I was really looking forward to giving a paper at the International Medieval Congress at Leeds this year on text mining medieval court records on session 836 which was organised by Dr Claire Kennan and Dr Emma J. Wells. I had intended to use the process as an excuse to learn text mining using R. I thought it might be provide some material for my thesis and I am quite evangelical about the possibilities of text mining historical documents. For obvious reasons the Congress was cancelled but I still wanted to go ahead with the work and I thought I could share it via a blog post instead. This post is intended as an outline of some potential uses of text mining rather than an exhaustive step-by-step tutorial. At this point I should stress that I relied a lot on the generosity of the R community who make a lot of training materials available online for free and particularly on Text Mining with R which is available for free or can be purchased online.1
A Lincolnshire Records Society Volume was a good beginning point for learning text mining.2 This volume is well suited to digitisation thanks to the diligence of editor and translator Bernard McLane.

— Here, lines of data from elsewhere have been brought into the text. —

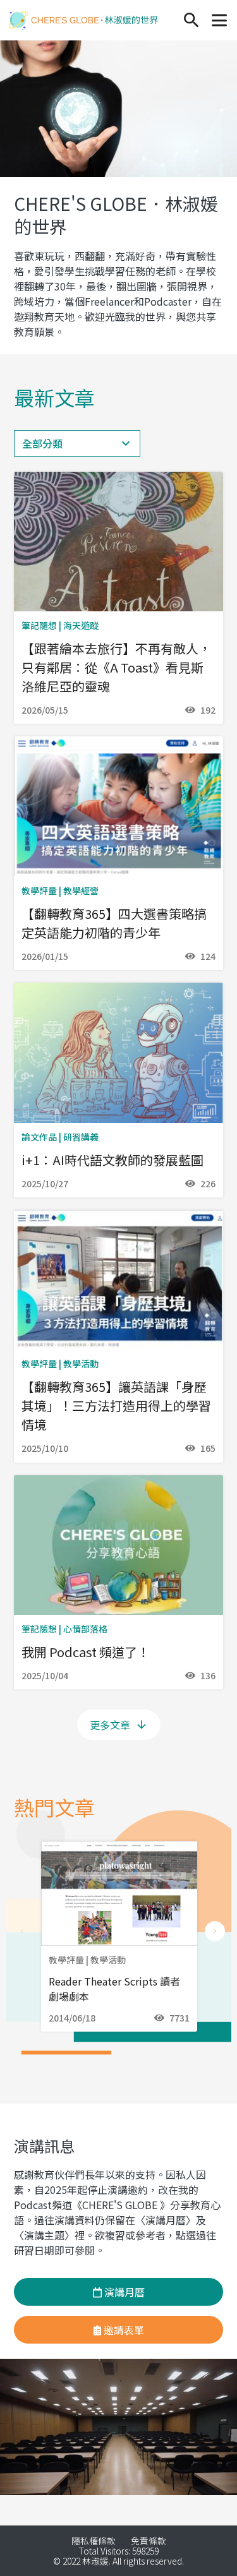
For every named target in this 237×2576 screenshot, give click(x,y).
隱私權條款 (93, 2540)
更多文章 (110, 1724)
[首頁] (83, 20)
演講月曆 (123, 2291)
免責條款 (148, 2540)
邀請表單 (122, 2329)
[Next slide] (215, 1931)
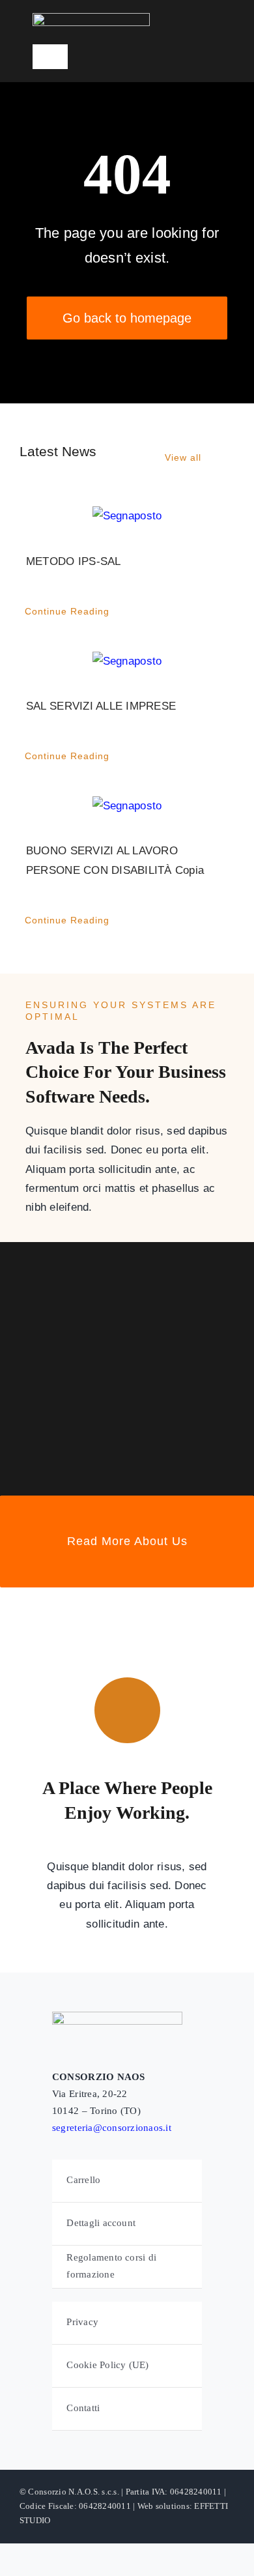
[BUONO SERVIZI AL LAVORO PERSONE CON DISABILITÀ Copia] (127, 805)
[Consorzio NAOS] (91, 18)
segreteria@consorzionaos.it (111, 2127)
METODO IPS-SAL (73, 561)
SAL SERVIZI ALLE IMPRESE (101, 706)
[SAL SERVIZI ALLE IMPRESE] (127, 661)
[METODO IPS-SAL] (127, 515)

The records which McLane edited are drawn from an investigation which took place in 1340 on the insistence of Edward III in the aftermath of a failed military campaign against the French crown in the Low Countries. They began as investigations of royal ministers who were suspected of enriching themselves at the expense of the crown and the populace during Edward’s absence. They ultimately expanded to include all offences and so the records concern a variety of alleged crimes. McLane estimated that 767 offences were carried out by officials and 325 by ordinary citizens. I set myself the goal of attempting to use text mining techniques to automatically categorise some of these offences according to my research themes. This post will outline some of the first steps that are generally taken when mining a document like this. Don’t worry too much about following the code in detail, the goal here is to highlight some of the possibilities of data science approaches when applied to medieval sources.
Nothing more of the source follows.